Abstract

We performed a meta-analysis in an attempt to answer whether short-term outcomes and lymph nodes harvested after laparoscopy-assisted gastrectomy (LAG) are comparable to those reported after conventional open gastrectomy (COG). Prospective randomized clinical trials were eligible if they included patients with distal gastric cancer treated by LAG versus COG. End points were operating time, intra-operative blood loss, size of wound, overall post-operative complications, time to first flatus, time to start oral intake, hospital stay and lymph nodes harvested. Six trials including 668 patients were included.

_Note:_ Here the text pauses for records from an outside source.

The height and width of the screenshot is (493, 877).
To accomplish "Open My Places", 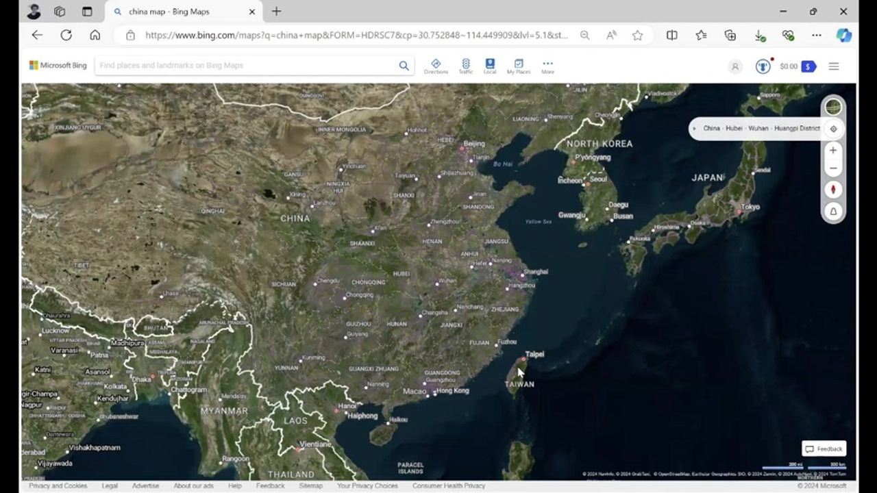I will 519,66.
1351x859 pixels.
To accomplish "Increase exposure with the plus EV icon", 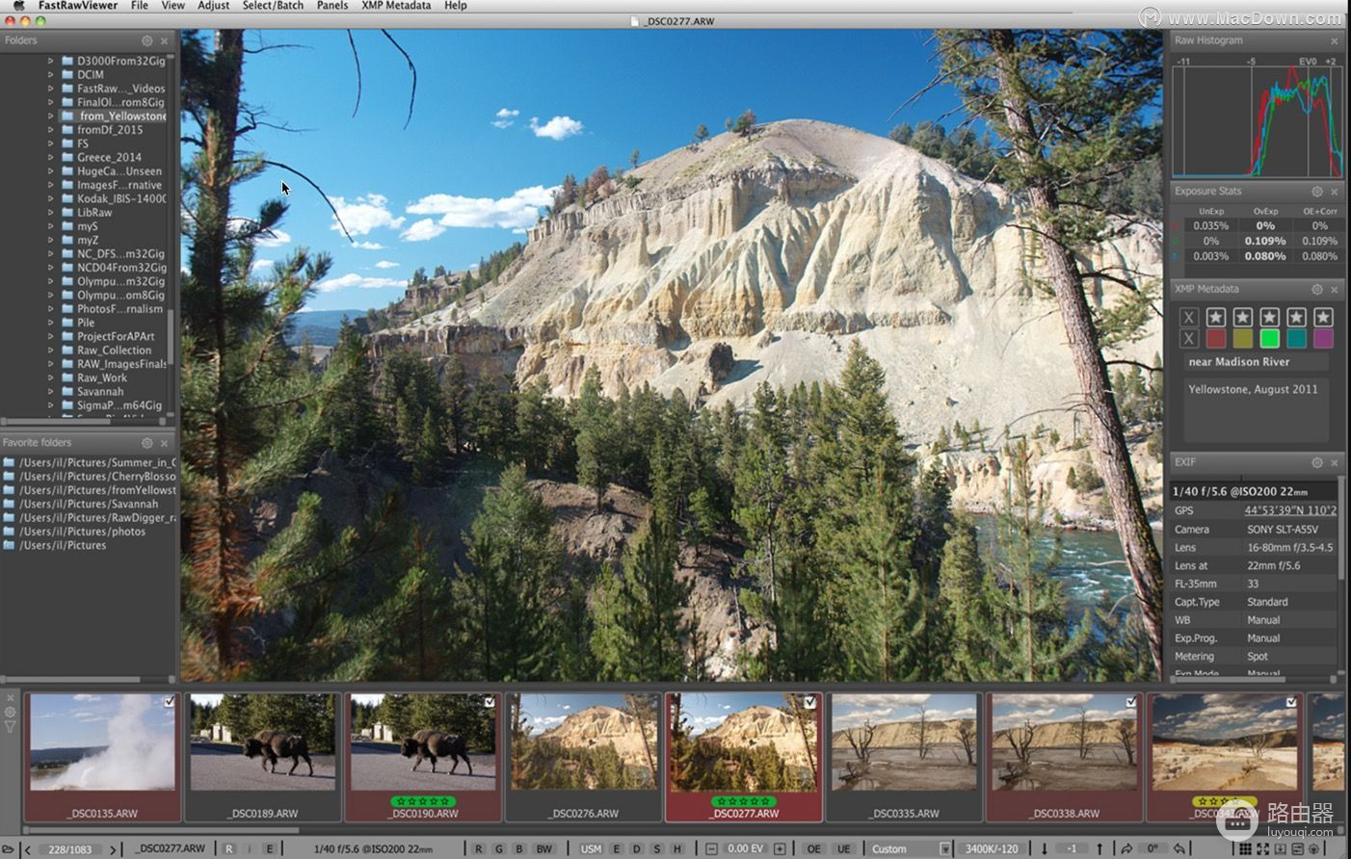I will pos(780,848).
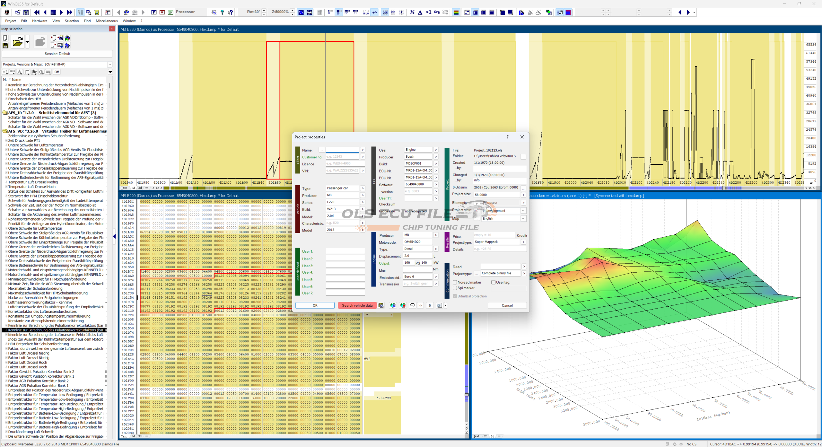This screenshot has width=822, height=447.
Task: Click the open folder icon in Map selection
Action: (18, 42)

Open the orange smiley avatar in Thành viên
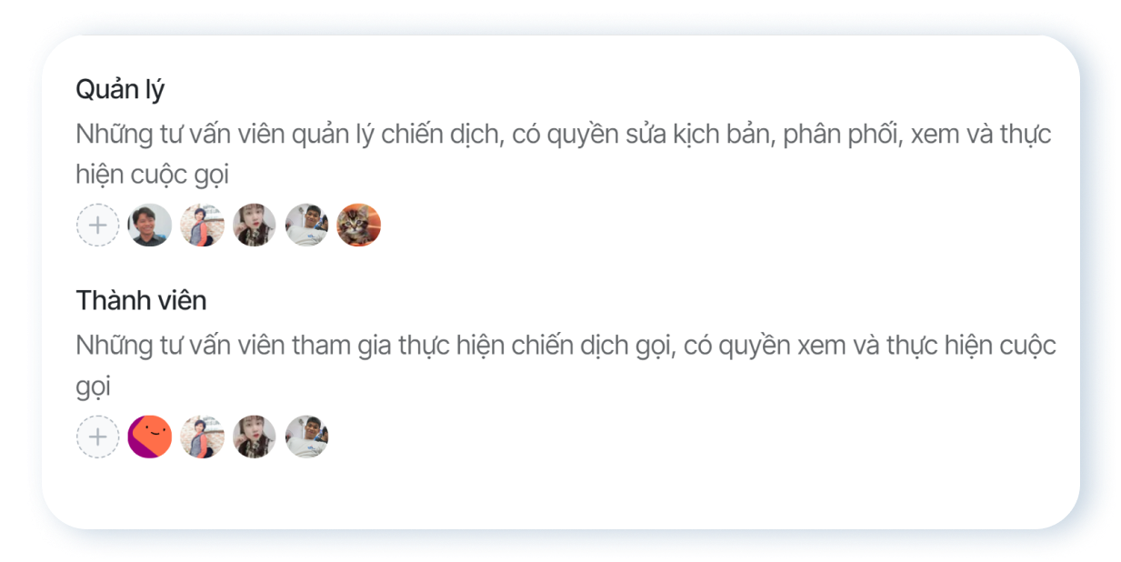pyautogui.click(x=150, y=437)
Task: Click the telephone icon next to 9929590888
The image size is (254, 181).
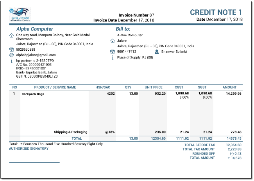Action: tap(11, 50)
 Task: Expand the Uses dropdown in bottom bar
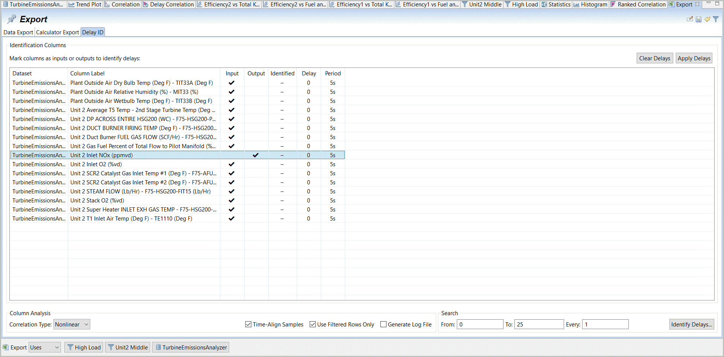click(x=45, y=347)
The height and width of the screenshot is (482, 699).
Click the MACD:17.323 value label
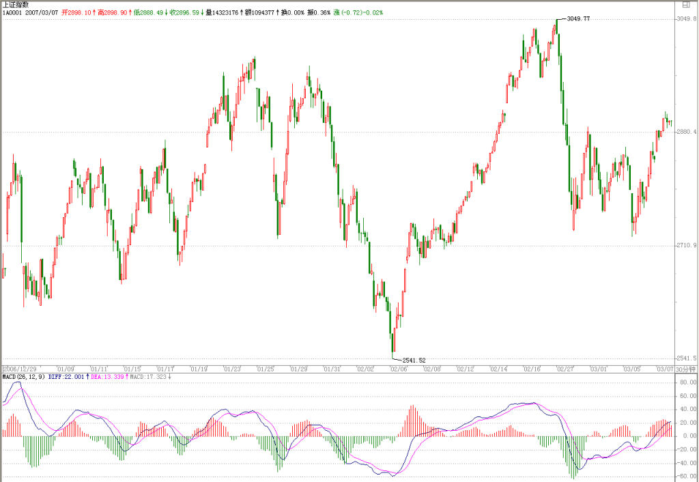(148, 377)
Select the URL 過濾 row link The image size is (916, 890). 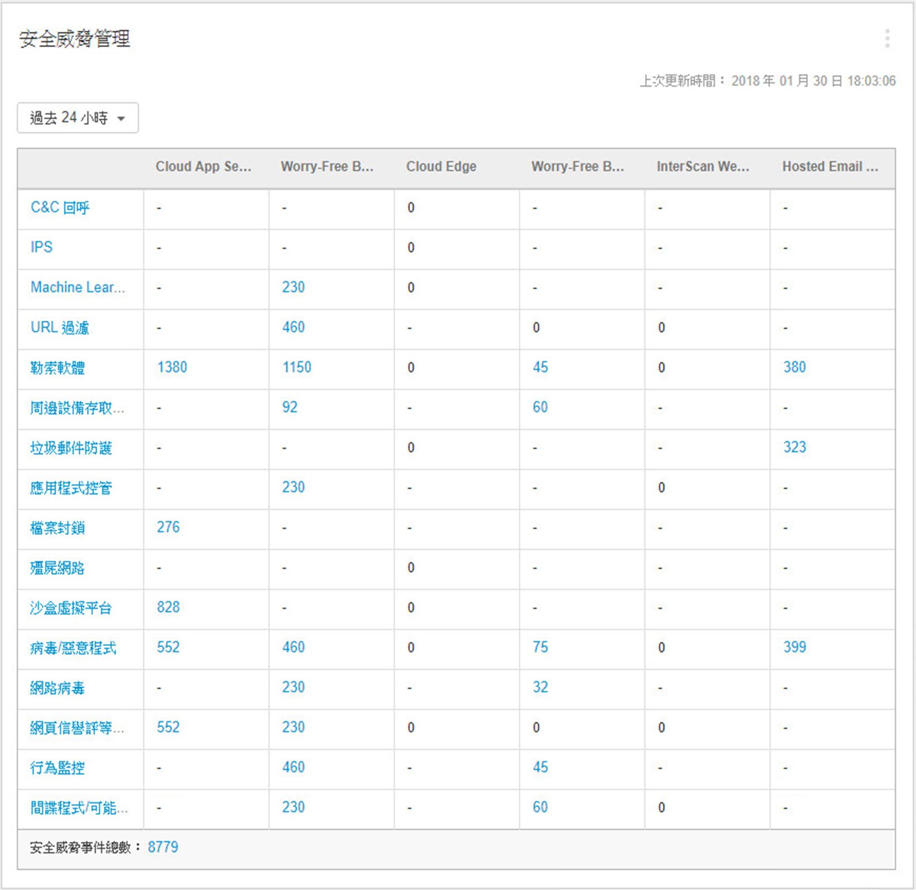click(x=60, y=327)
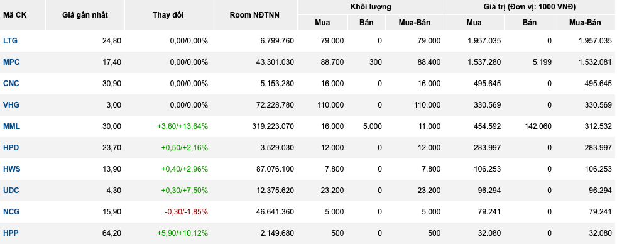Click the HPD ticker link
Screen dimensions: 617x244
(x=11, y=148)
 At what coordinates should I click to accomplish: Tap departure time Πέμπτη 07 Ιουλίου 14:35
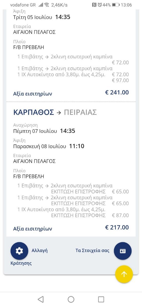tap(44, 131)
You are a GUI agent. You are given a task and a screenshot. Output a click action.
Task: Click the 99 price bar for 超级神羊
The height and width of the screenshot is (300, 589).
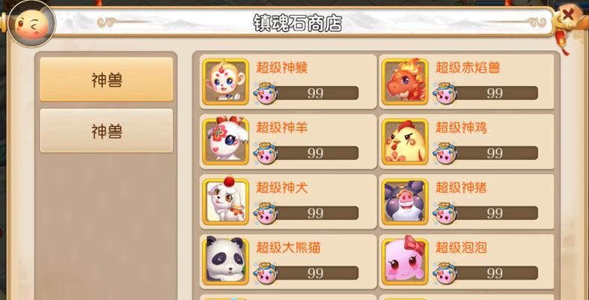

For four of the 13 end points, the summary point estimates favoured LAG over COG; there was a significant reduction in intra-operative blood loss (weighted mean difference (WMD) −115.60, 95% confidence interval (CI) −159.16 to −72.04, P < 0.00001), size of wound (WMD −5.27, 95% CI −8.94 to −1.60, P= 0.005), overall post-operative complications (odds ratio 0.55, 95% CI 0.35 to 0.85, P = 0.008) and hospital stay (WMD −2.65, 95% CI −4.97 to −0.32, P= 0.03) for LAG. However, the combined results of the individual trials show significant longer operating time (WMD 112.98, 95% CI 60.32 to 165.64, P < 0.0001) and significant reduction in lymph nodes harvested (WMD −4.79, 95% CI −6.79 to −2.79, P < 0.00001) in the LAG group. There was no significant difference between the two groups in time to first flatus, time to start oral intake, wound infection, intra-abdominal fluid collection and abscess, anastomotic stenosis and leakage and pulmonary complications. The results of this meta-analysis suggest that LAG for early distal cancer is a feasible and safe alternative to COG, with better short-term outcomes.